Written request
Update everything from the start of the records down to the line containing "point(438,136)" by swapping "value label" for "data label" and keeping all else the same. Leave the pictures out of your answer.

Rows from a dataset
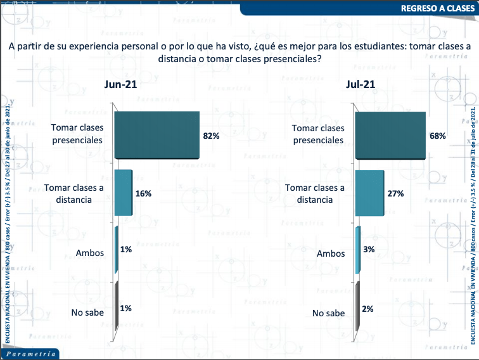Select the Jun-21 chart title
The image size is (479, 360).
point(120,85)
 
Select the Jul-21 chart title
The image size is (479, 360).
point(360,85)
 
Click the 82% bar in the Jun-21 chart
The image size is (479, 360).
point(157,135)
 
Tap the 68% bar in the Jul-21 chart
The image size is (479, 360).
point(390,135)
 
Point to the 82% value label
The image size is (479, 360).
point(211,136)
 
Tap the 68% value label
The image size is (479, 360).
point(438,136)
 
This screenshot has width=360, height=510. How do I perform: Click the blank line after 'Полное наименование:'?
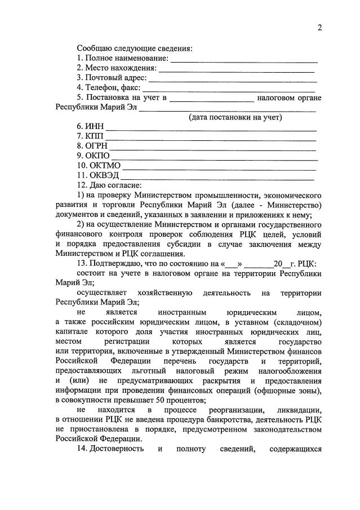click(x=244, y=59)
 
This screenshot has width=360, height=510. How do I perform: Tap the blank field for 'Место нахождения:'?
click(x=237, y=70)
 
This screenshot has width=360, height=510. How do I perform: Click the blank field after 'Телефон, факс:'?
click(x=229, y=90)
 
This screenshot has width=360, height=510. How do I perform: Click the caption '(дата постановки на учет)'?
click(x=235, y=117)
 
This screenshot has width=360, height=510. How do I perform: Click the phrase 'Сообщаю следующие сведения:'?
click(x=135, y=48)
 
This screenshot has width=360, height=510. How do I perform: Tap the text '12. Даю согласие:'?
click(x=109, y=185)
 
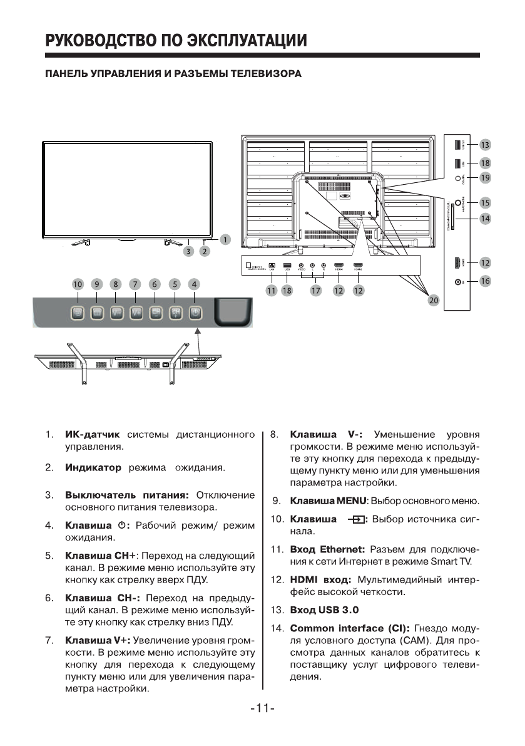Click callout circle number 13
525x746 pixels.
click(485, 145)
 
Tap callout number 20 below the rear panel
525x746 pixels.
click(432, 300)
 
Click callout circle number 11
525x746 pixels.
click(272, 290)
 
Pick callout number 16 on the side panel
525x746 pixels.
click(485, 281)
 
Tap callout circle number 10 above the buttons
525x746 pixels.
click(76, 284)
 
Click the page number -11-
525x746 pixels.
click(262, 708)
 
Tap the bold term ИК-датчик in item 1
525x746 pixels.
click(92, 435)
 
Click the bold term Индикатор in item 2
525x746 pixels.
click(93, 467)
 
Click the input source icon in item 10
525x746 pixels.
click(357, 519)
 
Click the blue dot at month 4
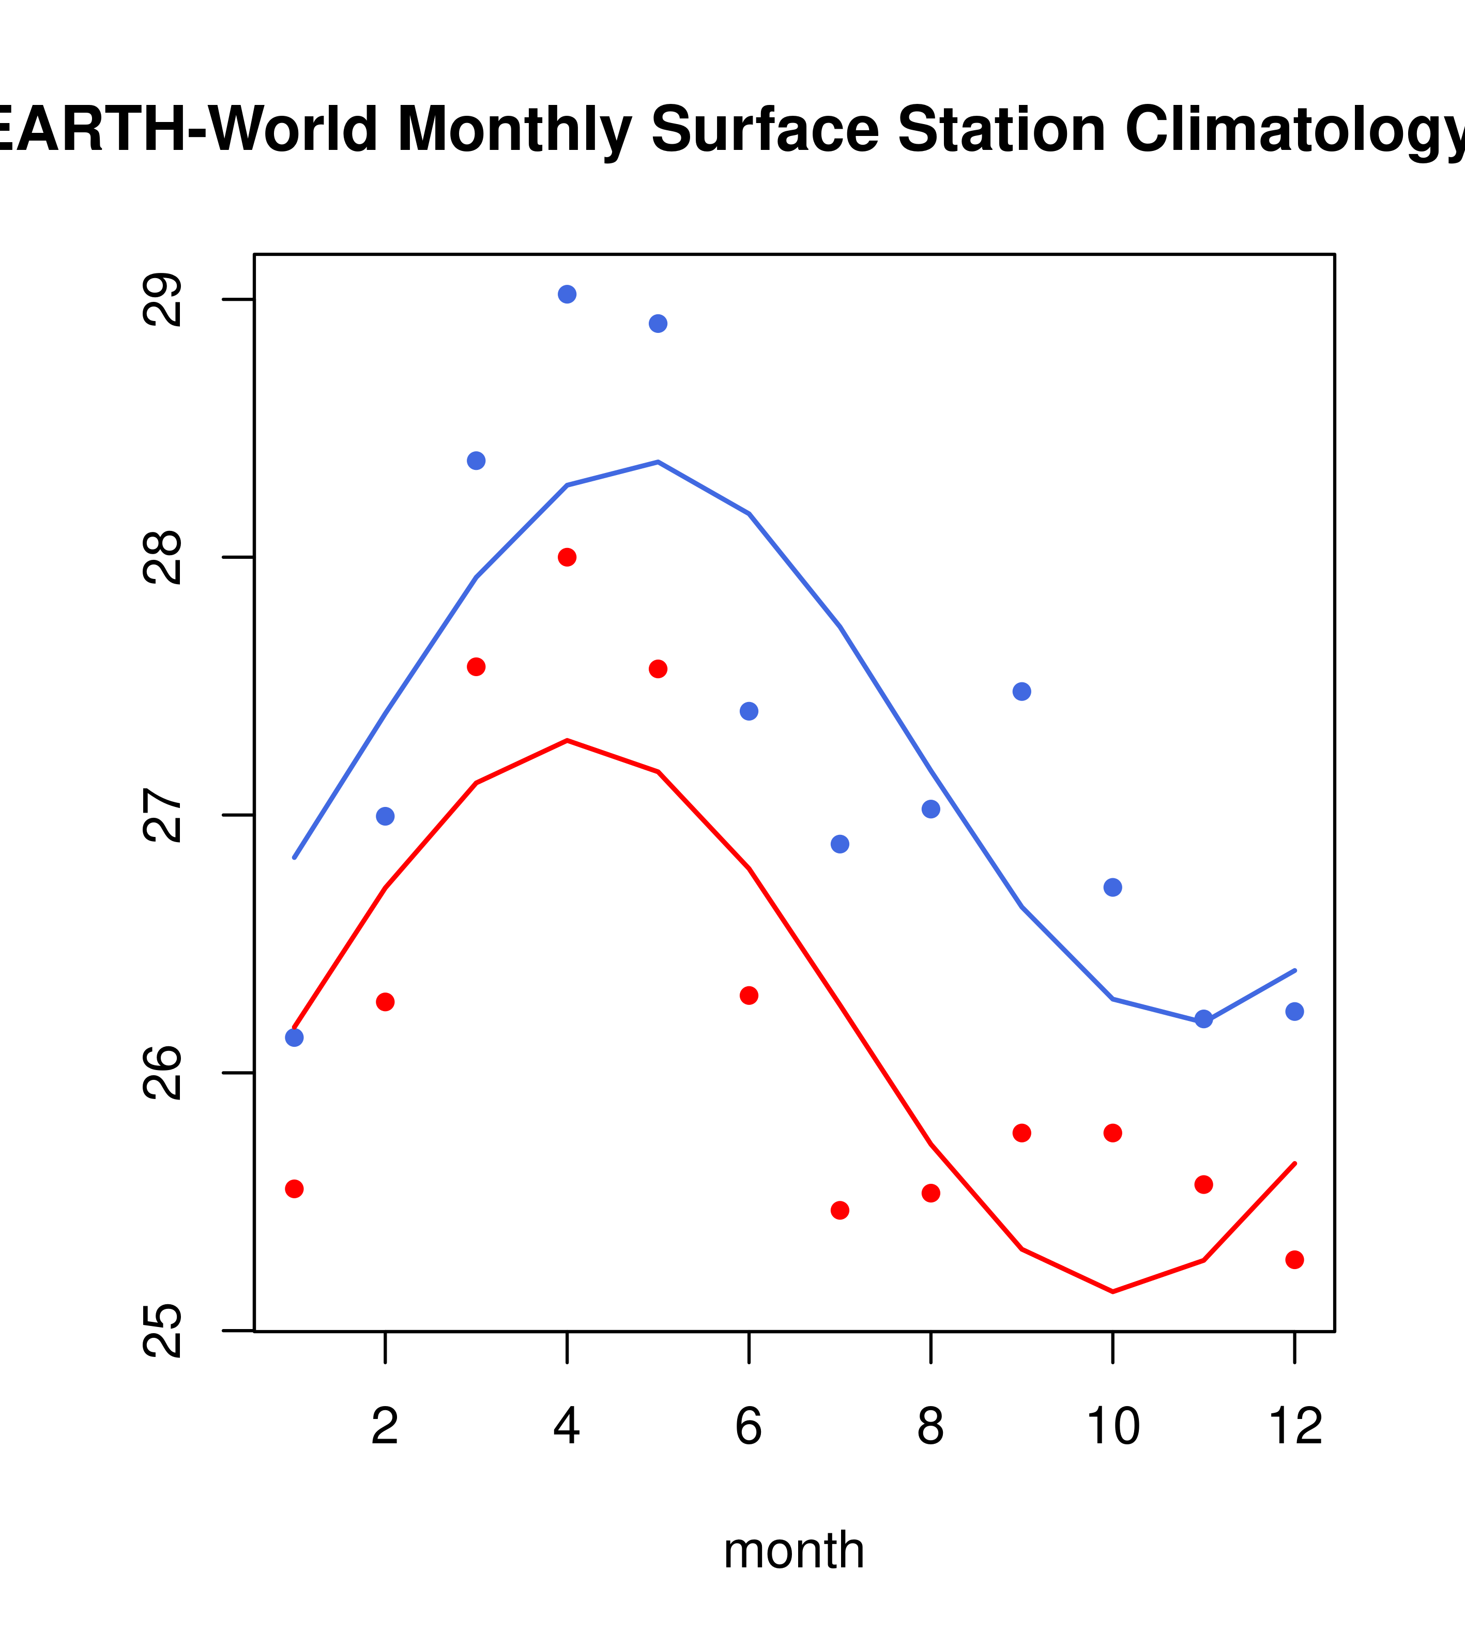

Output of the task
Select the Jun-21 chart title
The image size is (479, 360).
point(120,85)
 
Select the Jul-21 chart title
The image size is (479, 360).
point(360,85)
 
Click the 82% bar in the Jun-21 chart
The image size is (479, 360).
point(157,135)
 
Tap the 68% bar in the Jul-21 chart
The image size is (479, 360).
point(390,135)
 
Point to the 82% data label
The image size is (479, 360).
point(211,136)
 
Tap the 68% data label
The image size is (479, 360).
point(438,136)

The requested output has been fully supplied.